Oak Mountain High School is a four-year public high school in the northern Shelby County suburbs of Birmingham, Alabama. It is part of Shelby County School Schools.

Academics

College preparation 
Oak Mountain students can take one or more of the following 16 Advanced Placement courses:

 Biology
 Calculus
 Chemistry
 English Language & Composition
 English Literature & Composition
 Environmental Science
 European History
 French
 Latin
 Macroeconomics
 Physics
 Spanish
 Studio Art
 US Government & Politics
 US History
 World History

Oak Mountain students are also eligible for dual enrollment at Jefferson State Community College, allowing them to earn high school and college credit simultaneously.

——

● **Exercise set**
(1) Translate this sentence from the Oak Mountain High School text into Spanish: "Oak Mountain students are also eligible for dual enrollment at Jefferson State Community College, allowing them to earn high school and college credit simultaneously."
(2) Reproduce the part of the Oak Mountain High School text starting with "Oak Mountain High" and going on through "County School Schools.".
(3) Write the next part of the Oak Mountain High School text, picking up after its final sentence.

——

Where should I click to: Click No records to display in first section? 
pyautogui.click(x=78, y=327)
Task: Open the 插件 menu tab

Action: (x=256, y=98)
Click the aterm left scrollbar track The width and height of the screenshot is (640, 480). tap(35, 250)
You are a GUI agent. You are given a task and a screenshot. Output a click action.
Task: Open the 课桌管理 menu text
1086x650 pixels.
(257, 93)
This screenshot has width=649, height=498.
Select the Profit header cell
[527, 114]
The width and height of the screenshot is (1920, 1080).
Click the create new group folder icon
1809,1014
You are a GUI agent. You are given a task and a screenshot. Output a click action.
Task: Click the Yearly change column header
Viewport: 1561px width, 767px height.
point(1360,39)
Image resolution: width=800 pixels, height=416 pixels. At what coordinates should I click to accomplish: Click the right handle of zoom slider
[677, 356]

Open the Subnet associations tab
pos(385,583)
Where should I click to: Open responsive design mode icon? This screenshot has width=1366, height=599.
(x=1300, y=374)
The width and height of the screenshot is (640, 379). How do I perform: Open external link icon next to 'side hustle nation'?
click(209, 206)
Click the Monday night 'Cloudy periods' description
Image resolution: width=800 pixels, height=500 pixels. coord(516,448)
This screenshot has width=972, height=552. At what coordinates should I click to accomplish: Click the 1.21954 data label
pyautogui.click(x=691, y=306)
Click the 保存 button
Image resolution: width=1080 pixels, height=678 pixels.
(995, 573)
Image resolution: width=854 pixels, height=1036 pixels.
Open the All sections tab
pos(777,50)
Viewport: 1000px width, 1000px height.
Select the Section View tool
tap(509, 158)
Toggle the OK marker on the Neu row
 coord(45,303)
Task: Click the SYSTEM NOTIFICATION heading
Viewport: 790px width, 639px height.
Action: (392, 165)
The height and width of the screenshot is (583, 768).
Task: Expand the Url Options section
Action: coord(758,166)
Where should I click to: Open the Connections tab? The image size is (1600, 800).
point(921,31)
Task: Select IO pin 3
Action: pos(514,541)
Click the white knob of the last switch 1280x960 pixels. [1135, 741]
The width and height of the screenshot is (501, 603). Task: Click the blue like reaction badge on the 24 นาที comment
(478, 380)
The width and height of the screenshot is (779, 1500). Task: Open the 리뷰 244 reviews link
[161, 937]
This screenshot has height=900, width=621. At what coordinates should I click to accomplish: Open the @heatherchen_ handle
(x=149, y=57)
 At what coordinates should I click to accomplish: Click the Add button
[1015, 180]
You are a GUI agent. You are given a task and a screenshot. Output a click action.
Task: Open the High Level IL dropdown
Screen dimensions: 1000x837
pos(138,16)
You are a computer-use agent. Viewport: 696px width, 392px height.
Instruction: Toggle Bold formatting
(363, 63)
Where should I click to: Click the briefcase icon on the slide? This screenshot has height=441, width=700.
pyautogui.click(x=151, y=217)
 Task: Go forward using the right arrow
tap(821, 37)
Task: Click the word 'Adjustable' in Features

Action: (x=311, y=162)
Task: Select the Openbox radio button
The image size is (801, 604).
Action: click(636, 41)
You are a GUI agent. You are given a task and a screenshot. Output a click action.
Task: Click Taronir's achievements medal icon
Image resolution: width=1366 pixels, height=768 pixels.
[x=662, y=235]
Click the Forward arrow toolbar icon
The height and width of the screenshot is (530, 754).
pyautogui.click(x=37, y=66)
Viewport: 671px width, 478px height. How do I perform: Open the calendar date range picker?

——

● **Answers to the tasks**
(1) Los estudiantes de Oak Mountain también cumplen los requisitos para la doble matrícula en Jefferson State Community College, lo que les permite obtener créditos de escuela secundaria y de universidad simultáneamente.

(2)
Oak Mountain High School is a four-year public high school in the northern Shelby County suburbs of Birmingham, Alabama. It is part of Shelby County School Schools.

(3)
Athletics 
Oak Mountain competes in AHSAA Class 7A athletics and fields teams in the following sports:

 Baseball
 Basketball
 Bowling
 Cheerleading
 Cross Country
 Football
 Golf
 Outdoor Track & Field
 Soccer
 Softball
 Swimming & Diving
 Tennis
 Volleyball
 Wrestling

Oak Mountain's soccer programs have been two of the best programs in the country during the last twenty years. The boys' soccer team won four 6A state championships, in 2005, 2007, 2008, and 2011, as well as three consecutive 7A championships from 2015-2017. In addition to these state championships, the Eagles were voted as national champions in 2005 and 2016. The girls' soccer program has been very successful, as well, winning AHSAA Class 6A titles in 2012 and 2014, and Class 7A championships in 2015 and 2021, being named national champions by MaxPreps in 2014. 

On the hardwood, the Eagles have found recent success, advancing to their first-ever state semifinal birth in 2020, where the Eagles lost to eventual champion R. E. Lee-Montgomery. In 2021, the Eagles once again advanced to the AHSAA Final Four, this time finding success in the two games, winning the team's first AHSAA state championship, at any classification, after defeating the Enterprise Wildcats 41-37.

Notable alumni 
 Kevin Garver ('06), American football coach
 Merritt Mathias ('07), Professional soccer player
 Chandler Hoffman ('08), Professional soccer player
 John Ball ('08), Christian musician
 David Dahl ('12), MLB baseball player for the Milwaukee Brewers
 Nealy Martin ('15), Professional soccer player
 Callie Walker ('16), Miss Alabama 2018 (Top 10 at Miss America)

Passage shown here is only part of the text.